目は口程に物を言うという言葉があり、それも真理だと思うが、その前段階に言葉に拠るコミュニケーションが前提になっていると思う。
撃ち合いやカーアクションも映像という特性を生かしたものだと思うが、こういうしっとりと人間を描いた映画が好きだなあ。

4時から下の息子と大磯方面へ散歩に出かけた。
つい一月前には暗かった時刻だが、今はすっかり明るくて春を感じる。
南の空にあったすじ雲が素晴らしく綺麗で、それを眺めながら葛川べりを東進し、プリンスホテルの手前で北進、東海道線を潜ったところで西進したが、今度は6日の月が南の空に出て美しかったなあ。
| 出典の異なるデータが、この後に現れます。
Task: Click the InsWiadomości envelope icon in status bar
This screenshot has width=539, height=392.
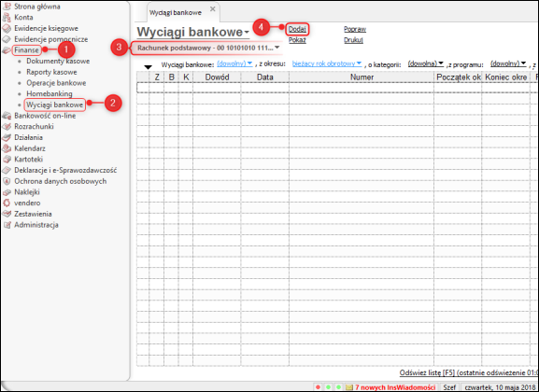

晩飯は妻が午後いっぱいかけて色々な肉料理を作っていたが、どうも食傷気味でそれらの料理はパスして、白菜とタラのスープと鮪の大葉包み揚げをあっさりと食べて終わりにした。
母の部屋へ移動してNHKニュースと「美の壺」燗酒の道具を観たが、燗酒好きとしては欲しい道具が色々と出てきて愉しかった。
京都の陶芸家が作っているシンプルな白磁の銚子が欲しくなった。
8時からスパイスカレーの番組を観たが、副業で店舗を間借りしてカレーを作っている人たちが色々と出てきたが、北海道でジビエを撃ってキーマカレーを作っている女性が凄いなあと感心した。
札幌に通っているころに寿司屋で会った薬屋の社長が狩猟会ったを趣味にしていて、撃った鹿を良く送ってくれ、個体によって匂いがきつかったり、肉の箇所によって味わいが違い、深くその対処法を研究もしなかったことが悔やまれるが、鹿は煮込んでも肉が柔らかくならないので、挽肉にしてキーマカレーにするという彼女の説明がやけに説得的だった。

9時からは「新日本風土記」沖縄ヤンバルを観たが、森の奥深くで首里から逃げてきた貴族が協同一致の精神で生き延びてきた歴史に感心した。
最近では近くに出来たCVSに押され気味らしいが、共同店という住民が出資して共同経営をしている萬屋にその精神が現われているのだが、そこは物の売買の場でもあるが集会場の役割もありコミュニケーションと必要を一緒くたにしていることで強制的な集会の場でないところが凄い。

まあ、この辺でも大店舗法が出来るまでは、商店街がその役割を果たしていたのだが、一つの法律が社会を変容させることを想像できなかった政治家たちによって無茶苦茶にされた。
とはいってもその政治家を選んだのは私たちであるのだが。